14 thoughts on “Hackaday Links: April 12, 2020

  1. Even if you learned COBOL as someone established in IT in the 90s to deal with the Y2K bug, you’d probably be into the peak Covid-19 vulnerability bracket, which appears to be over 50s not just retirement old. So I don’t know why you’d want to risk exposure to the world to help out without some compensation or at least assurances that although it was a low buck effort no expense was spared on precautions. Those who learned it as the next big thing, or current big thing, would probably have to be in the Fukushima pensioners’ mindset to set foot out of the house. And getting the state’s UI claims sorted out doesn’t seem nearly as critical as direct efforts to reduce spread or help fight the disease. I am aiming this barb more at NJ than those who’ve been waiting to be useful again, seems a bit miserly to ask those people to take a literal Russian roulette chance with their lives gratis to solve your mismanagement problems.

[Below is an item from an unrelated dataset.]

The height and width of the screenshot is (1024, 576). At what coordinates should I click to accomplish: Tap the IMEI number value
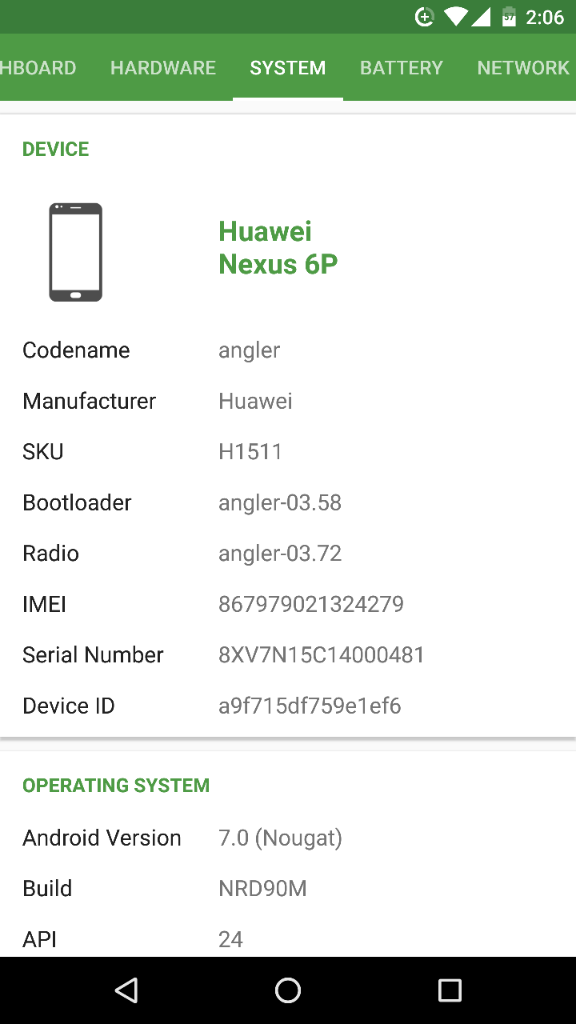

  2. You only learnt those 1950’s languages like Fortran and COBOL in the early days because there wasn’t much else around at the time.

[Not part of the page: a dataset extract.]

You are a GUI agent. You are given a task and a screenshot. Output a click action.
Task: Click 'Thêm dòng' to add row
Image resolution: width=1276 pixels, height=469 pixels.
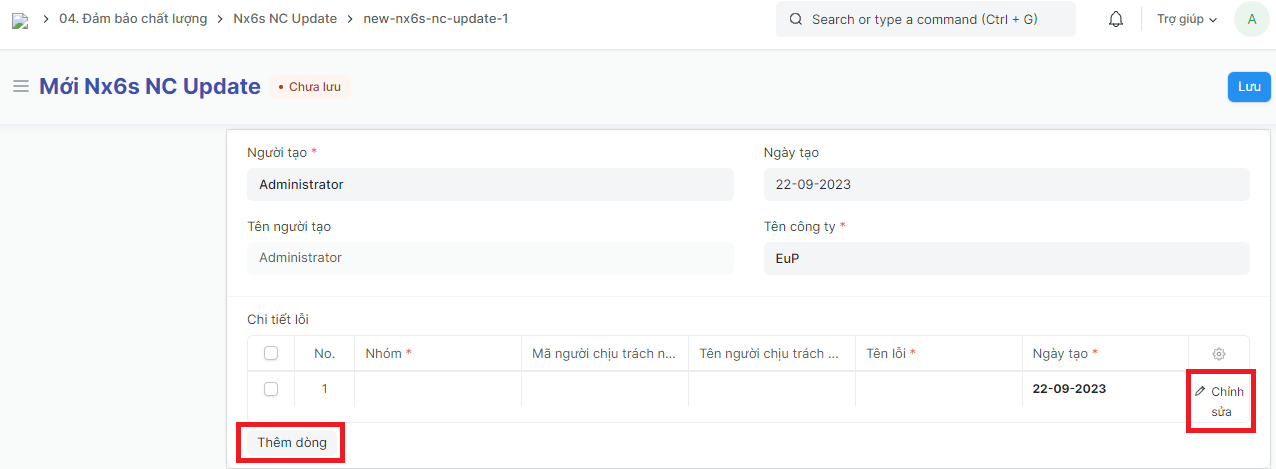point(292,442)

    Apart from the very small number of programmers that made a career out of these languages, everyone else moved on to other higher level languages.

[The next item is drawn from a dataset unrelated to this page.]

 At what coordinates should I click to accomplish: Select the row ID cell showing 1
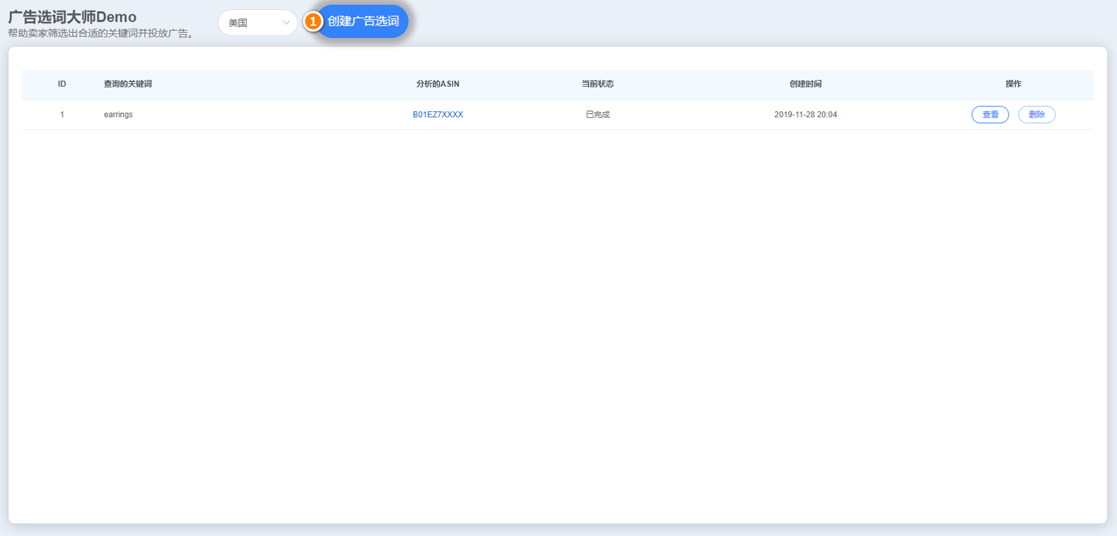coord(62,115)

    I’ve done over 100 languages since the days of COBOL and FORTRAN and never looked back. I’d barely recognise these old languages now.

    Last time someone asked where to find COBOL programmers, I suggest the grave yard.

    They wanted to rewrite their COBOL based business software and integrate it with a new http WAN based platform.

    I looked at the hardware, an old DEC or RCA running 8″ floppies. At least there were no 6 foot tall tape data units or punch cards around..

    The COBOL was a mess so there was no way I was taking that on.

    The solution was new hardware running an ancient VM and within the VM and emulation of the old hardware running the original code.

    Serial ports within the VM were ported to tcpip ports on the outside WAN.

    Integration was done with an API on Linux Apache php built into the WAN application server and code.

    This was less than a decade ago.

    My point is, you can’t fix COBOL, you can’t update COBOL. It’s past it’s use by date. Any COBOL programmers remaing are in God’s waiting room.

    All you can do with COBOL is to delay the inevitable yet again.

  3. ROB
    Cobol is still used in a surprisingly large number of orgs. I note they generally don’t want that known…

    ROB> I’ve done over 100 languages since the days of COBOL and FORTRAN and never looked back. I’d barely recognise these old languages now.
    I love it when someone suggests I learn some programming. When I respond that I’ve done a fair bit in a number of languages. They want to know how many. I say I don’t know. They say like in what? So I start trying to remember all of the languages…

    p.s. Never put APL in your resume.

    A friend of a friend was at an internal presentation at a very large government org. The head was bragging about all the hard work & costs in keeping this legacy system up and running, including fulltime staff who were dedicated to searching the world to find working old hard drives and other parts they could use. The staff and system took up most of a floor in an office building. When the head was done, it was pointed out that their entire system could be done as a VM on modern hardware for less than $40K, and fit in a large closet.

    1. “When the head was done, it was pointed out that their entire system could be done as a VM on modern hardware for less than $40K, and fit in a large closet.”

      With mainframe reliability, and capability. That’s the OTHER part of that old-time equation.

  4. Yea getting all the goody you can get out of old existing equipment, can look good on the balance sheet, but it’s poor emergency planning. I doubt anyone is using electron tube two way radios in 70 year olf fire trucks.